Problem statement: Everything from the line that contains "The width and height of the screenshot is (800, 600)." to the end of the records below, both lines included, should be transcribed exactly and returned alone.
*** Begin section ***
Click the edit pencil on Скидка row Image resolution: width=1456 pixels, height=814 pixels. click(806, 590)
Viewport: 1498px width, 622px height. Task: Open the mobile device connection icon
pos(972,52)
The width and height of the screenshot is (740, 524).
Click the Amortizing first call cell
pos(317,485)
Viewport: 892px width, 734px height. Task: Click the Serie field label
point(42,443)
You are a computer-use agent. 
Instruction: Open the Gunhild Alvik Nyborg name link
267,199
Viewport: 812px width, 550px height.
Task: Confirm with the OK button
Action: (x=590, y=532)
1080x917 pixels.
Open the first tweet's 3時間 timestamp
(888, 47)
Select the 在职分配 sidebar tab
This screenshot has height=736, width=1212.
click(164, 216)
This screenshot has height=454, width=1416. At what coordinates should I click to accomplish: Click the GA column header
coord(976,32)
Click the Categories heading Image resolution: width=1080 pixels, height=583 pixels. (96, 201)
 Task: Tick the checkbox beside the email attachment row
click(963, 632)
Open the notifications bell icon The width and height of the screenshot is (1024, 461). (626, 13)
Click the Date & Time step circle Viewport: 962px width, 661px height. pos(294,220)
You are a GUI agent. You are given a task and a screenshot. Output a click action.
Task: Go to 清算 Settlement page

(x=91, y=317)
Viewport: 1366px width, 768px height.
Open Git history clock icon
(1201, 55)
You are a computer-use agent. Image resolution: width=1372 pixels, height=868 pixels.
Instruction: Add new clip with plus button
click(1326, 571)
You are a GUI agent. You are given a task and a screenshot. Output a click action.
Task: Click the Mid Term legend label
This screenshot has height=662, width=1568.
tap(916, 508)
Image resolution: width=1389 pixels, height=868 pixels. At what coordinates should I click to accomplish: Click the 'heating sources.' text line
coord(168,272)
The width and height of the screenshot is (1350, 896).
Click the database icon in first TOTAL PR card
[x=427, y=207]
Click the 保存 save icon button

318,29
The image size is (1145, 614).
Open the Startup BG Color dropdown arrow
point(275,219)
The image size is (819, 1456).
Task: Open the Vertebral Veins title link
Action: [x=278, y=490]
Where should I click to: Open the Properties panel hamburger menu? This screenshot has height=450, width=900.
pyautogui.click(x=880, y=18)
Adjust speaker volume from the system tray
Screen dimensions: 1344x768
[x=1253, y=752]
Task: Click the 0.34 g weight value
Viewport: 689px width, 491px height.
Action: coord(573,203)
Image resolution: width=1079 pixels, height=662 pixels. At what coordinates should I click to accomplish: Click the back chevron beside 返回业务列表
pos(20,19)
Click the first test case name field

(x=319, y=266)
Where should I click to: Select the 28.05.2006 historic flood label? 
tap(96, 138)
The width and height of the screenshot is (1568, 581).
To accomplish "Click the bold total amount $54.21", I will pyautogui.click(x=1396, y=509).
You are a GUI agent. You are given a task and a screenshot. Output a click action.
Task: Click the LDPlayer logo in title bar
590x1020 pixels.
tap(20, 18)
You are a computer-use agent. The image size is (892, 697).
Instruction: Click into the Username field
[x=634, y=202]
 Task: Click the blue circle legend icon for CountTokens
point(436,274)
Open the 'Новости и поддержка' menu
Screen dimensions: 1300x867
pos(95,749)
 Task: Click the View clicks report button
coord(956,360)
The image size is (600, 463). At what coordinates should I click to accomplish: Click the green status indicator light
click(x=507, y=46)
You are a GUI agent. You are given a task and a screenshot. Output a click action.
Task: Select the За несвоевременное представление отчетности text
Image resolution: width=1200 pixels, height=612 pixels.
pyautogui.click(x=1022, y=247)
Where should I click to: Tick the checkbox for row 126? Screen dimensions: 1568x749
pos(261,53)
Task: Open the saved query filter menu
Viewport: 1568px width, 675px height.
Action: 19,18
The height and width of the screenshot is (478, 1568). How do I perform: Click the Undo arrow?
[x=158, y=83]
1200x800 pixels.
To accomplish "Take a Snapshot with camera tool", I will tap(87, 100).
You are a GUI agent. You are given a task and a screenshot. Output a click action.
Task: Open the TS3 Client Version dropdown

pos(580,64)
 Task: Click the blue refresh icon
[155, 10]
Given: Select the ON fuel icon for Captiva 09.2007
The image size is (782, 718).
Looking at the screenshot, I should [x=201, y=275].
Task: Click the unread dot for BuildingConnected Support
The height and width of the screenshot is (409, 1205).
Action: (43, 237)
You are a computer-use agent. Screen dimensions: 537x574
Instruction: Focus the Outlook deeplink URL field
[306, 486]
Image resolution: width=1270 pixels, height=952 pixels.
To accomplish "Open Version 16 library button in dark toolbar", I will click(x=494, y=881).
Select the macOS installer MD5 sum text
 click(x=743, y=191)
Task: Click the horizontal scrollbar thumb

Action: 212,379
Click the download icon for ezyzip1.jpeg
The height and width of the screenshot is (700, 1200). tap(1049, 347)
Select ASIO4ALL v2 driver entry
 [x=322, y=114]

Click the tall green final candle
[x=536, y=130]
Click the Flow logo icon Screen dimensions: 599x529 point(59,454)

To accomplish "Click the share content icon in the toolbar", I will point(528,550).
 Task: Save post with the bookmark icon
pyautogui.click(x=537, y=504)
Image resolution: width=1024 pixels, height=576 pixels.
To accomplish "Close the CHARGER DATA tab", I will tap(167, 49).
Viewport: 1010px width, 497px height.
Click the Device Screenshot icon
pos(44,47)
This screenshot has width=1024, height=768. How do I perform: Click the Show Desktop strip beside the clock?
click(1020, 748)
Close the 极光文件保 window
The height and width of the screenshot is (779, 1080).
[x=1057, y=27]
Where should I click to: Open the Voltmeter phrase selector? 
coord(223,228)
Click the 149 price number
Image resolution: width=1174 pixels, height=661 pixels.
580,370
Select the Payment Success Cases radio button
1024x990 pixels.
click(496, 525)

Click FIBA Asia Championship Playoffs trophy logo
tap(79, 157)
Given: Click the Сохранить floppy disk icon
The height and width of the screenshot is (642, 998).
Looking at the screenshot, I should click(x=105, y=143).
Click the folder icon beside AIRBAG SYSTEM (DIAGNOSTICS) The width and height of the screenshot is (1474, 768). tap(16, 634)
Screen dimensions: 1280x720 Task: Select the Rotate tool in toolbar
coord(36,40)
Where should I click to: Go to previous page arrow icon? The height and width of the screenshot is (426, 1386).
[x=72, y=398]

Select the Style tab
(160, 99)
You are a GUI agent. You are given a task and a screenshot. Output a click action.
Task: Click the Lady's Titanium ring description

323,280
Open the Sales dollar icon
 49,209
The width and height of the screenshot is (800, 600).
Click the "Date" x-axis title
*** End section ***
Answer to this problem:
The width and height of the screenshot is (800, 600).
Click the "Date" x-axis title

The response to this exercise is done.